* Work to complete
In the report on the Review Panel on Building Standards (Fire Safety), which annexes of the Non-domestic Technical Handbook are singled out as needing sufficient specialist understanding and experience to use?

Review Panel on Building Standards (Fire Safety) in Scotland: report

Report by Dr Paul Stollard on recommendations of the Review Panel on Building Standards (Fire Safety) in Scotland.


Current Structure of the Building Standards

16. There was agreement that the current structure of the Building Standards with mandatory functional standards supported by performance based or prescriptive guidance in the Technical Handbooks (Domestic and Non-domestic) was fundamentally sound. However it was clear that there is a need to reinforce the principle that while compliance with the functional standards is the mandatory requirement, this is possible without following the guidance in the Technical Handbooks. The guidance in the Technical Handbooks, although useable as default requirements and offering a benchmark against which alternatives can be verified, does not always have to serve as such a benchmark.

17. There was felt to be merit in the introduction of alternative guidance, which makes it clearer that there is more than one way of achieving compliance with the functional standards. The responsibility for choosing the design approach lies with the designer.

18. There was discussion on how such alternative guidance could be structured and the international group proposed a model, which was endorsed by many of the main Review Panel, as follows:

  • a very prescriptive set of guidance, available for all to use
  • a middle set of guidance, which combines engineering principles and prescribed or performance requirements, within agreed bounds, for those competent to use it properly, and
  • recognition that it was possible to design a fully performance based fire safety engineering approach, from first principles, although guidance for this would not be included in the Technical Handbooks, as it should only be undertaken by those competent in this field.

19. It was felt that there might be merit in some restructuring of the Technical Handbooks to stress the equal status of such alternative guidance.

20. The scope of the Technical Handbooks was also discussed. It was felt that this should be wide enough to avoid designers of relatively simple buildings having to employ fire safety specialists in order to ensure their designs fulfilled the functional standards. However it was also felt that there are existing sections currently within the Non-domestic Technical Handbook, which should not be used without sufficient specialist understanding and experience, in particular the annexes which cover hospitals and shopping centres. This material would be better published separately, not least so that it could be reviewed and updated as required. The annex covering residential care buildings should also be reviewed and might be best published separately.

21. It was suggested that there should be an additional Technical Handbook for simple domestic detached and semi-detached dwellings (up to 3 storeys). This would have to cover not only fire, but all sections of the functional standards to be really useful.

Recommendations 1 and 2

1. The current structure of mandatory functional standards supported with performance based or prescriptive guidance in the Technical Handbooks works and should be retained.

2. The Technical Handbooks should make clearer the status, functions and limitations of the guidance.

* Excerpted data
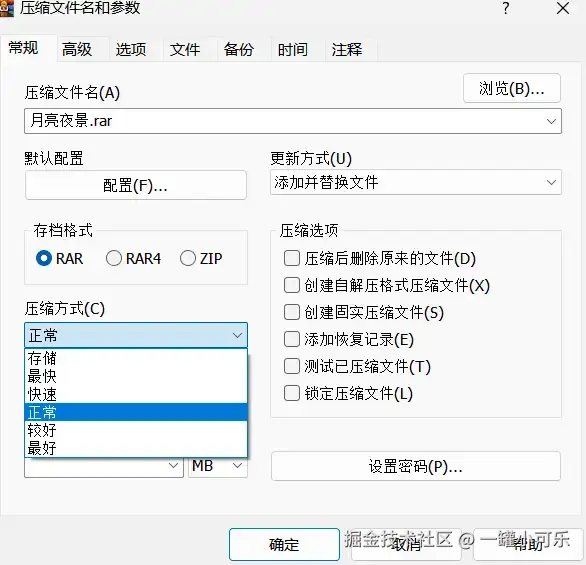Click the WinRAR icon in title bar
The width and height of the screenshot is (586, 565).
6,8
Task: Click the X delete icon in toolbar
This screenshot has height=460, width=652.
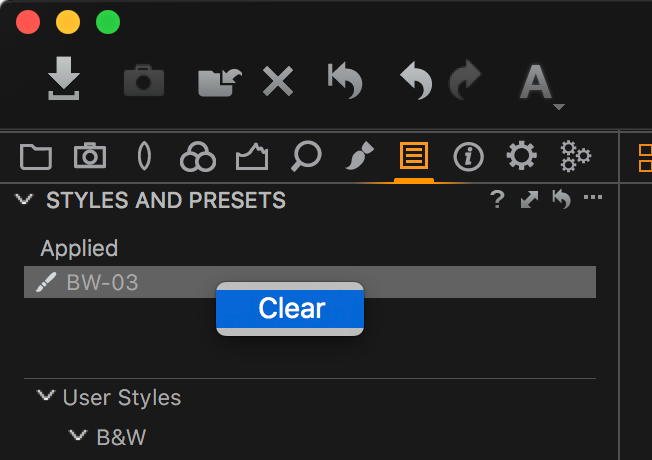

* Answer space
The annexes covering hospitals and shopping centres.